Her memory of how she came to be in Pakistan is hazy and her account, communicated through improvised sign language, has changed over time.
When AFP met and interviewed her in 2012, she said she ran away from home after quarrelling with her parents but this week she claimed that she remembered losing her family at a big Hindu festival near a river.
Geeta, then aged 11 or 12, had no identity papers when she was found by police, alone and disorientated on a train that had crossed the border into the eastern Pakistani city of Lahore. Even the name Geeta was given to her by Edhi staff.
She was handed over to Edhi officials, who have looked after her ever since.
"They told us that she would be mistreated in jails and pass through cumbersome judicial process and still her destiny was not sure," Faisal Edhi, the organisation's acting chief, told AFP.
"So they handed the girl to us so that she could be properly looked after."
Ties between Pakistan and India, which have fought three wars since 1947 and have had several intractable territorial disputes, are perpetually thorny.
Geeta's plight is slightly better than that endured by Pakistani and Indian fishermen, who are regularly detained by the other side for straying into disputed waters and can languish in jail for years before being allowed to return home.
Mr Raghavan said he was confident Geeta's family would soon be traced despite recent tensions between the two nations.
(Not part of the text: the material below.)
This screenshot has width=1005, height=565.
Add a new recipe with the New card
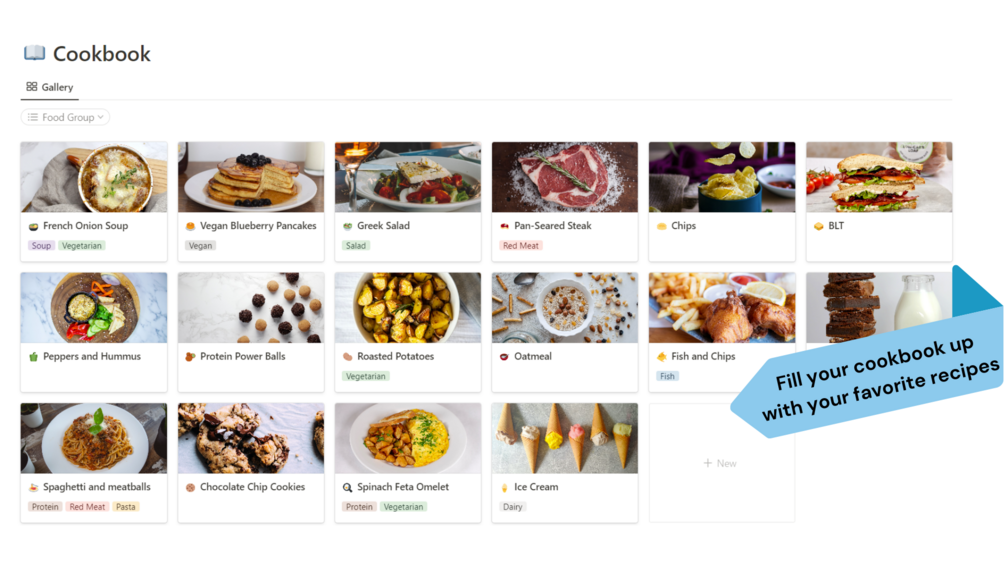coord(721,463)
"There have been ups and downs in the relations between the two countries, but the relations of humanity always remain intact," he told reporters after meeting Geeta.
Prayers
In Karachi, she lives at an Edhi shelter for women and girls in a bustling area of the old city, where they discovered she was Hindu and set up a place for her to worship.
Geeta rings bells and lights incense and earthenware lamps to pray to different gods, whose images are kept on a table topped with a white cloth.
"She worships her deities in the temple and also offers prayers with her Muslim fellows and even fasts in the holy month of Ramadan," Mr Edhi said.
The foundation says it has made repeated attempts to trace Geeta's family but with no success.
"In 2013, an Indian diplomat visited us to know about Geeta but he also warned that she might languish in jails in India as she had no travelling or identification documents," Edhi said.
"So we chose to let her stay with us instead of pushing her to some other ordeal."
Faisal Edhi hopes the success of Bajrangi Bhaijaan, Bollywood's biggest hit this year, will jog someone's memory and help reunite her with her family.
Geeta watched the movie recently, Mr Edhi said, breaking down in tears at the climactic scene when the heroine is reunited with her mother - and leaving more determined than ever to go home.
Her eyes glistening, Geeta told of her hopes through sign language -- getting her photo taken for a passport and then flying to India.
"I love my home back there," she said, making a heart gesture with her hand. "Here I am sad."